**Task statement**.
Let the line containing "303x274 pixels. At" serve as the first line of the answer and the final line of the entries as its last, with every line between copied exactly.

**Records for this task**.

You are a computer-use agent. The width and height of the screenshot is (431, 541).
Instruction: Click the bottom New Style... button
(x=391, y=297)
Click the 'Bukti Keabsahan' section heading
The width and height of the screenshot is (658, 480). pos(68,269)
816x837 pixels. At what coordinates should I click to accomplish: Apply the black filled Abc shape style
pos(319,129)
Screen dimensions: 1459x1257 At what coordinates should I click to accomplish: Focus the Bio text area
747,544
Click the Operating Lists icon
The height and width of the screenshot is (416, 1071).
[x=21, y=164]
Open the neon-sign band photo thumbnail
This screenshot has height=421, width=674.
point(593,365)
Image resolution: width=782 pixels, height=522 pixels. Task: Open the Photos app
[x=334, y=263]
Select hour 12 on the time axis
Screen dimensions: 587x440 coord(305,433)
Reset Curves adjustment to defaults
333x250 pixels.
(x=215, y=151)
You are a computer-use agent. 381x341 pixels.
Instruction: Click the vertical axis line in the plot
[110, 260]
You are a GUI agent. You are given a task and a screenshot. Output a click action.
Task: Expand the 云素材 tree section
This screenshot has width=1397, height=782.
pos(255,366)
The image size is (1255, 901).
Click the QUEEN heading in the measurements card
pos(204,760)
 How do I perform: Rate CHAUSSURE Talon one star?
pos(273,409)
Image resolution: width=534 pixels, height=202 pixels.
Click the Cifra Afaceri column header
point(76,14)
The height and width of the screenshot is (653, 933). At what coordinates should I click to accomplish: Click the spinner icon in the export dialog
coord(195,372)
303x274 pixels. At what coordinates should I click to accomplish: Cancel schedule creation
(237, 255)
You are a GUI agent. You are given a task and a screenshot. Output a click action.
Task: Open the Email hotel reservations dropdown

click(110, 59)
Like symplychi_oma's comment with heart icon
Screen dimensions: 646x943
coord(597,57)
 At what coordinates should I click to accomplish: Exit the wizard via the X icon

**Solution to the problem**.
303x274 pixels. At what coordinates should I click to accomplish: Cancel schedule creation
(237, 255)
You are a GUI agent. You are given a task and a screenshot. Output a click action.
Task: Open the Email hotel reservations dropdown

click(110, 59)
Like symplychi_oma's comment with heart icon
Screen dimensions: 646x943
coord(597,57)
 At what coordinates should I click to accomplish: Exit the wizard via the X icon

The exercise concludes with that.